WORK INSTRUCTIONS
Print out every record exactly as it appears.

(Data extracted from a collection)
■ ■ ■
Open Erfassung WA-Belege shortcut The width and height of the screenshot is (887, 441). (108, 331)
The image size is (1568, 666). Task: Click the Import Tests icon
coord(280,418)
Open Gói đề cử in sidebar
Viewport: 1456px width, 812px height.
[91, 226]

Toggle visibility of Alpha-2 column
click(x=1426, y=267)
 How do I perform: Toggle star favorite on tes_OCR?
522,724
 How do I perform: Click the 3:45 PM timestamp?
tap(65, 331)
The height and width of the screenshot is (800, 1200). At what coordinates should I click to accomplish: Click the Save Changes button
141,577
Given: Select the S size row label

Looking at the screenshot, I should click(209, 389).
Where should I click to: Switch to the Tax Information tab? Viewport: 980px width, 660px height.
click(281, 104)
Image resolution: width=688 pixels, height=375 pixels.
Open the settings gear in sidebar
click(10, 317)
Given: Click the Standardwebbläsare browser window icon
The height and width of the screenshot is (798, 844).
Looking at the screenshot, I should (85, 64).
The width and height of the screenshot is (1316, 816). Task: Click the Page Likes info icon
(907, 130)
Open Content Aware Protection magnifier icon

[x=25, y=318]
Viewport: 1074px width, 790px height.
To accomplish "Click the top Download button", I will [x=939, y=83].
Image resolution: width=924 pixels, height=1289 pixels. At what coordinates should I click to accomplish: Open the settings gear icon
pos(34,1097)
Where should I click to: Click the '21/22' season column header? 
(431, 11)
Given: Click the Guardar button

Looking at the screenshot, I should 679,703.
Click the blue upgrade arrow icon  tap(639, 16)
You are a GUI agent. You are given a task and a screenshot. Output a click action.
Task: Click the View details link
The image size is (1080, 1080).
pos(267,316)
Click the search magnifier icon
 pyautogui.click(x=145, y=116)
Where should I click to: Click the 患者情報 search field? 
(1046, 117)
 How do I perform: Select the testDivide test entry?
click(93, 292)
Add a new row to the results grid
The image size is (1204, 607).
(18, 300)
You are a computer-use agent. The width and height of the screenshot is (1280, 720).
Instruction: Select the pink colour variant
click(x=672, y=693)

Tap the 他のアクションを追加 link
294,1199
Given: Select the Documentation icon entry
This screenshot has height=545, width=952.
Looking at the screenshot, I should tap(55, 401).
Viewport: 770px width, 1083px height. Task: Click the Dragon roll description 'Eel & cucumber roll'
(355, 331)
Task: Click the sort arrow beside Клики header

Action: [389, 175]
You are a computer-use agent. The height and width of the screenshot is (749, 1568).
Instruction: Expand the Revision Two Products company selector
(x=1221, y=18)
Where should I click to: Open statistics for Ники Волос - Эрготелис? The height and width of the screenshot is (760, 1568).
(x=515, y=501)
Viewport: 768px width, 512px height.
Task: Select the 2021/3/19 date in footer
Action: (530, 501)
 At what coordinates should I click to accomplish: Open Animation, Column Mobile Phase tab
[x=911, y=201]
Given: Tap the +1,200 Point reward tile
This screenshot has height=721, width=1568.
■ ■ ■
EXERCISE OUTPUT
Open Erfassung WA-Belege shortcut The width and height of the screenshot is (887, 441). (108, 331)
The image size is (1568, 666). Task: Click the Import Tests icon
coord(280,418)
Open Gói đề cử in sidebar
Viewport: 1456px width, 812px height.
[91, 226]

Toggle visibility of Alpha-2 column
click(x=1426, y=267)
 How do I perform: Toggle star favorite on tes_OCR?
522,724
 How do I perform: Click the 3:45 PM timestamp?
tap(65, 331)
The height and width of the screenshot is (800, 1200). At what coordinates should I click to accomplish: Click the Save Changes button
141,577
Given: Select the S size row label

Looking at the screenshot, I should click(209, 389).
Where should I click to: Switch to the Tax Information tab? Viewport: 980px width, 660px height.
click(281, 104)
Image resolution: width=688 pixels, height=375 pixels.
Open the settings gear in sidebar
click(10, 317)
Given: Click the Standardwebbläsare browser window icon
The height and width of the screenshot is (798, 844).
Looking at the screenshot, I should (85, 64).
The width and height of the screenshot is (1316, 816). Task: Click the Page Likes info icon
(907, 130)
Open Content Aware Protection magnifier icon

[x=25, y=318]
Viewport: 1074px width, 790px height.
To accomplish "Click the top Download button", I will [x=939, y=83].
Image resolution: width=924 pixels, height=1289 pixels. At what coordinates should I click to accomplish: Open the settings gear icon
pos(34,1097)
Where should I click to: Click the '21/22' season column header? 
(431, 11)
Given: Click the Guardar button

Looking at the screenshot, I should 679,703.
Click the blue upgrade arrow icon  tap(639, 16)
You are a GUI agent. You are given a task and a screenshot. Output a click action.
Task: Click the View details link
The image size is (1080, 1080).
pos(267,316)
Click the search magnifier icon
 pyautogui.click(x=145, y=116)
Where should I click to: Click the 患者情報 search field? 
(1046, 117)
 How do I perform: Select the testDivide test entry?
click(93, 292)
Add a new row to the results grid
The image size is (1204, 607).
(18, 300)
You are a computer-use agent. The width and height of the screenshot is (1280, 720).
Instruction: Select the pink colour variant
click(x=672, y=693)

Tap the 他のアクションを追加 link
294,1199
Given: Select the Documentation icon entry
This screenshot has height=545, width=952.
Looking at the screenshot, I should tap(55, 401).
Viewport: 770px width, 1083px height. Task: Click the Dragon roll description 'Eel & cucumber roll'
(355, 331)
Task: Click the sort arrow beside Клики header

Action: [389, 175]
You are a computer-use agent. The height and width of the screenshot is (749, 1568).
Instruction: Expand the Revision Two Products company selector
(x=1221, y=18)
Where should I click to: Open statistics for Ники Волос - Эрготелис? The height and width of the screenshot is (760, 1568).
(x=515, y=501)
Viewport: 768px width, 512px height.
Task: Select the 2021/3/19 date in footer
Action: (530, 501)
 At what coordinates should I click to accomplish: Open Animation, Column Mobile Phase tab
[x=911, y=201]
Given: Tap the +1,200 Point reward tile
This screenshot has height=721, width=1568.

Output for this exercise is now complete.